Payroll Cards

Aug 17, 2022 By Triston Martin

A payroll card works just like a debit card, only that an employer loads it to their employee to cater for salaries and wages. Employees can access their money from anywhere electronic cards are accepted.

Generally, employers should not pay their employees via payroll cards only. They should offer at least one other mode of payment, such as a direct deposit. This is because payroll cards are not as mainstream as direct deposits and may thus inconvenience the employees.

Key Features of a Payroll Card

  1. It is prepaid; employees can only use it for withdrawal after the employer makes a deposit.
  2. It is reloadable; one does not need a new one after withdrawal.

How Payroll Cards Work

The employer purchases payroll cards from card companies such as Mastercard or Visa. These cards are then issued to the employees. Their wages and salaries will be loaded onto the cards on paydays. Some states require employers to offer payroll cards to employees if and only if:

  • The money can be withdrawn on the same day, in full.
  • Using the card a single time should not bear any costs for the employee.

Pros of a Payroll Card

Payroll cards eliminate the use of paper checks, thus saving costs spent on maintaining paperwork. Paper checks pose many challenges, such as being very easy to lose, time-consuming, and vulnerable to scams. Payroll cards are more secure than cash or paper checks.

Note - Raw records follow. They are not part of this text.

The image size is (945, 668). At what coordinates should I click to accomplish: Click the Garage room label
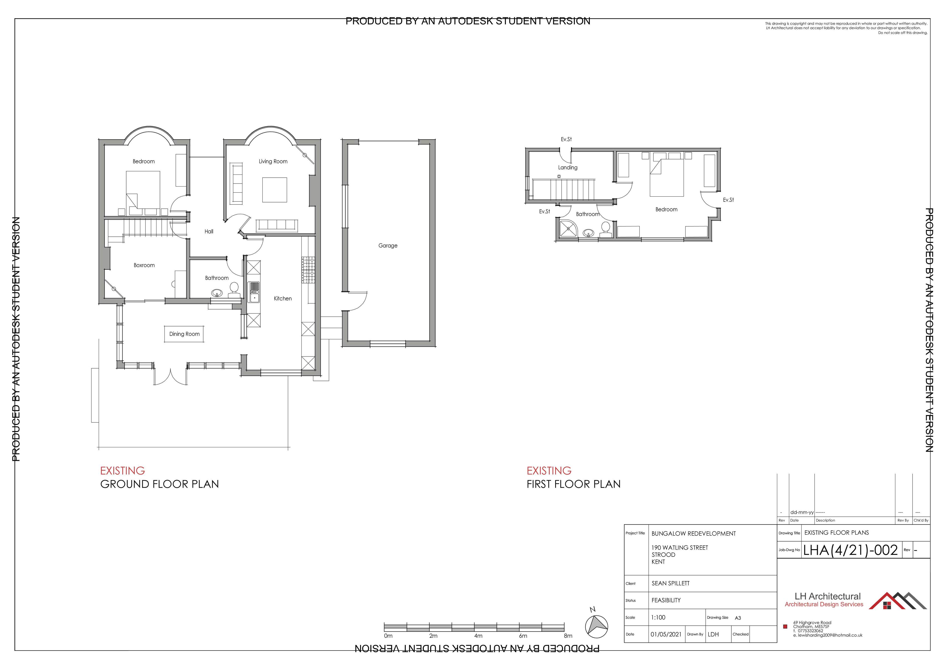[x=388, y=246]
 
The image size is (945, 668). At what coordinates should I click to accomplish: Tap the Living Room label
[x=273, y=161]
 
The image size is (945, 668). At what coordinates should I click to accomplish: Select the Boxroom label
[x=144, y=265]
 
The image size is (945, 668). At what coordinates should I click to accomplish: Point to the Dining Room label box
[x=184, y=334]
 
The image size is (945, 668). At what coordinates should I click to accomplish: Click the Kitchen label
[x=283, y=298]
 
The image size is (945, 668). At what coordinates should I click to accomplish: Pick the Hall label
[x=209, y=231]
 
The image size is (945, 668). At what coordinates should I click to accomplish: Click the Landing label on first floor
[x=567, y=168]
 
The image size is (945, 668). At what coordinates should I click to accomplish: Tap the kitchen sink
[x=254, y=292]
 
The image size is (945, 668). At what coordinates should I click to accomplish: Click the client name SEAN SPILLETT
[x=670, y=583]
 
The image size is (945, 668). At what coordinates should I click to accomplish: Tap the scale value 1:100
[x=658, y=617]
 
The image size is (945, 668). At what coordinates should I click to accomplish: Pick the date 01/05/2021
[x=666, y=634]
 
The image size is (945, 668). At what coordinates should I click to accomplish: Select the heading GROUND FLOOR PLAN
[x=160, y=484]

Employees without bank accounts win big with payroll cards. Although this is a rarity for permanently employed individuals, for employees receiving daily wages, not having a bank account does not mean there is no payday. Payroll cards ensure such employees get their money, even without bank accounts.

Payroll cards can be used to make online payments. One can access their money via ATMs. Payroll cards can also be used to get cashback. The resounding theme is convenience. One can use them on the go, and without the worry of carrying cash, just like debit cards. Making purchases at checkout could save cardholders ATM charges by offering cash back on certain spending limits.

Credit score checks are not necessary because payroll cards are not credit cards. An employee’s credit history, credit utilization and creditworthiness are not essential factors to consider when paid via payroll cards. The reason for this is that there is no chance of default since one cannot make overdrafts; they cannot borrow money from payroll cards.

Payroll cards can be replaced, just as other payment cards. If they get lost, the solution is as simple as applying for another and receiving it as soon as it is ready.

Further, employees can deposit money into their payroll cards themselves and convert it into a savings account. It doesn’t have to be loaded by the employer at all times. Payroll cards offer holders the benefits of having a bank account without the inconveniences of having a bank account.

Cons of a Payroll Card

The most significant con of payroll cards is the costs for employees. Of course, card companies have to charge a fee for providing these services and for maintenance. This may be expensive, especially for daily wage employees. Some of the charges include monthly maintenance, replacement of lost cards, balance inquiry fees, and other expenses. Ultimately, these charges may be more than traditional or alternative payment methods.

Some jurisdictions restrict the use of payroll cards. These laws inhibit paying employees less than the agreed-upon amount, which is usually deducted as compulsory fees by the card companies. Employees are free to select their payment method of choice, and this freedom may be strictly protected by local law.

Recovering lost funds may be a difficult, draining and drawn process. In case an individual’s money is stolen through fraud, recovering it may be impossible in some cases. If a report is not made within a specific timeframe, such as 48 hours, the card company may be unable to recover these funds. The best way to deal with this hurdle is to preempt it; know the recovery process beforehand.

Payroll cards cannot be used to pay all bills and may not be accepted at all locations or by all vendors. In this case, the individual may be forced to look for an ATM, withdraw the money, and then use it to make payments. The costs, time wasted, and back-and-forths may be inconvenient.

Some payroll cards are limited to the amount that can be withdrawn. For instance, one may not withdraw more than $300 per transaction for some cards. It does not make sense to have restrictions on your own money.

Most cards have a minimum balance limit. This limits the employees from exhausting the money in their accounts. Assuming the money was in cash form, there would be no limit on how much one could spend.

Who the payroll card is best for

While payroll cards may not be in mainstream use, like debit and credit cards, they still present potent benefits to those who opt to use them. Some of those who may find payroll cards more beneficial than other modes of payment include:

  • Individuals working on a Pay-As-You-Go basis. These are individuals working on a daily wage basis.
  • Individuals who are averse to opening bank accounts.
  • Individuals who are averse to having their creditworthiness constantly monitored.
  • Those who don’t require to use their cards often.

Payroll cards offer numerous benefits that conventional means of payment may not. Before deciding whether to use them or not, consider your financial requirements and preferences. This card is for you if you prefer a specifically-tuned card for your payroll needs. You should look elsewhere if you require a single, multi-purpose card that can be used daily.